Much of the proceedings in “Sideways” revolve around wine, which is also used as a metaphor for describing human characteristics (which for the most part works but can be a little difficult to swallow at times - no pun intended). As a well studied oenophile, Mile's knowledge of the grape verges on encyclopaedic. In contrast, Jack simply drinks wine to get drunk, which of course leads to some great subtle comedy moments throughout, such as the wine testing session where Jack is chewing gum while sampling, much to Miles chagrin. Comparisons between the lifespan of wine and humans are drawn with Maya explaining how wine peaks at a certain age for a brief moment in time only to slowly degrade if this instance is not seized and consumed, much like our own life. Mile's favourite wine is the Pinot Noir and he describes the Pinot grape as thin skinned, temperamental and weak, needing constant care and attention, which of course is a reflection of himself.
With a familiar character driven storyline Payne has once again produced another well defined anti-hero in Miles and comparisons can be drawn to Nickelson's Warren in “About Schmidt”. It really takes time before you can warm to the central characters as they have so many unattractive flaws. The movie has a 70's-esque feel throughout, with soft tones and colouring, really suiting the setting and the story being told. Some of the camera techniques such as catching the flaring of the sun and box scene effects all hark back to this era. The movie has dark comedic undertones mostly stemming from Church and Giamatti. Strong performances and on screen chemistry are displayed by the four main protagonists, who keep the proceedings grounded and believable at all times.
Ultimately “Sideways” is a tale of one man's struggle with the realisation that he's not destined for great things and only with the acceptance of this fact will true happiness be realised. Once Miles realises that perhaps the peak in his lifecycle has already past, and that he should be grateful for what he has, we see his depression lift. Jack, following a similar path of self realisation, resigns himself to the fact that his place lies with his wife to be and that without her he would have nothing (although it's difficult to know if Jack was being honest or tricking his best friend once again to do his dirty work). A very enjoyable movie with an engaging, naturally flowing storyline and three dimensional, multi-layered characters that provide some instances of black comedy gold.

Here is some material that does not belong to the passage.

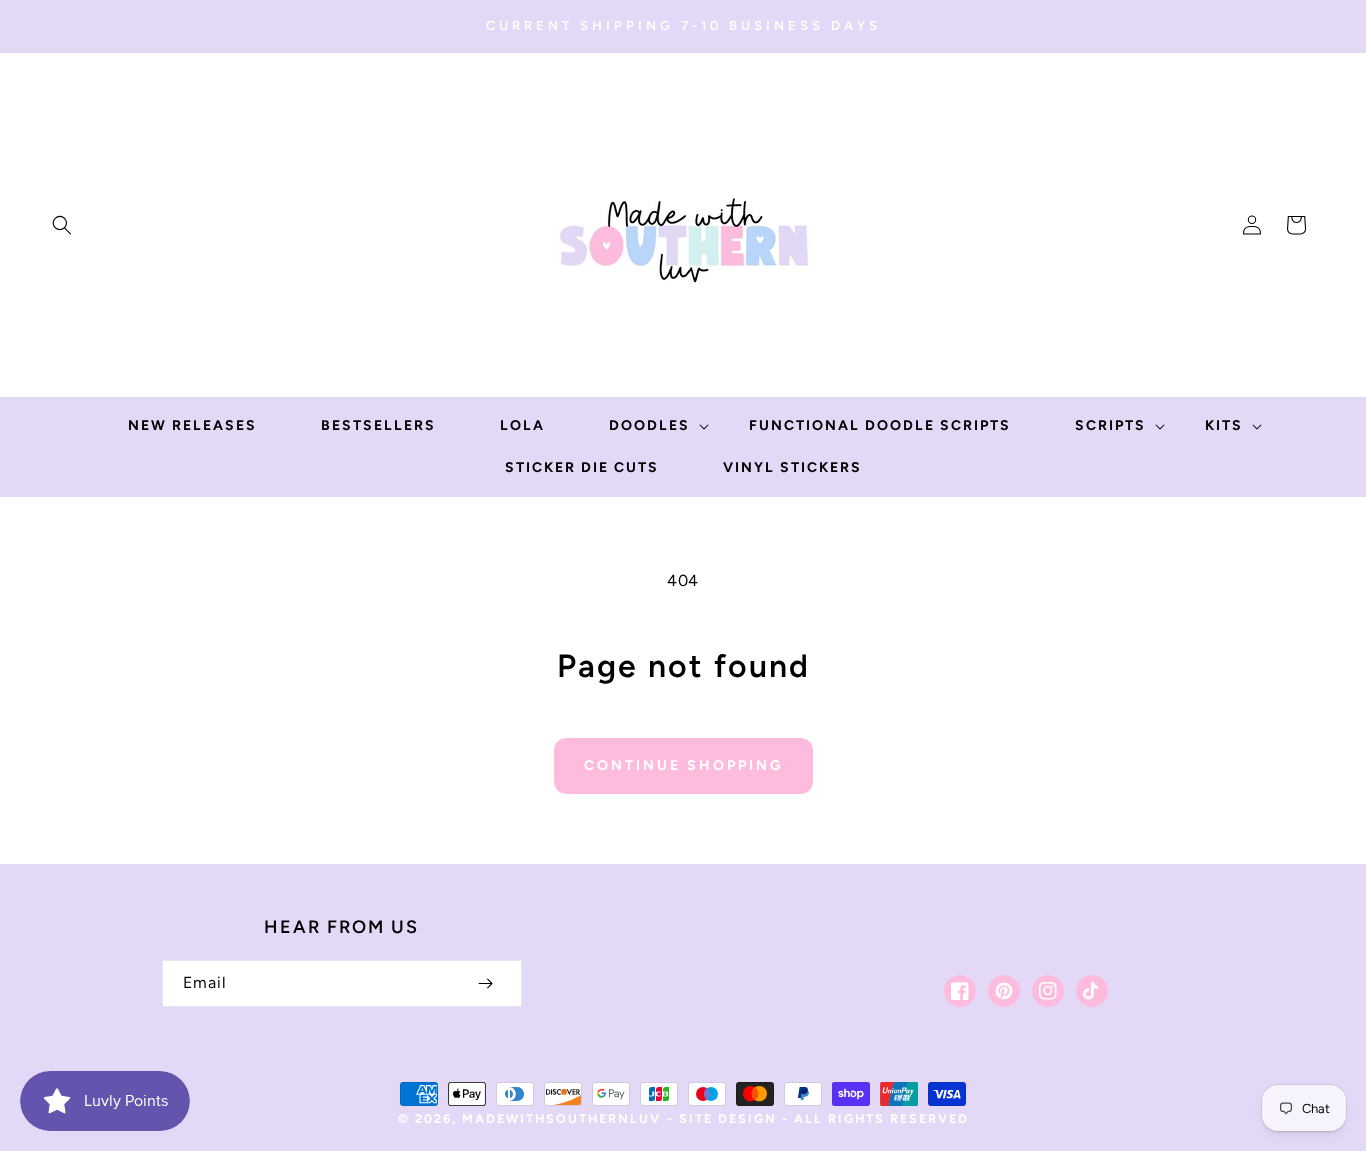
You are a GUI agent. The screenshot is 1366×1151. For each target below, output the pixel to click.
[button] (62, 225)
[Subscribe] (486, 983)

This is where the strength in Payne's work lies and he has produced another very strong offering in “Sideways” but, like a fine wine, this movie is an acquired taste and may require a couple of watches to fully appreciate it's nuances.
With another stellar cast lined up for the up and coming “Downsizing”, Payne's instantly recognisable style, and flair for unstated storytelling, will hopefully give us another cinematic gem in the style of movie-making that he has really made his own.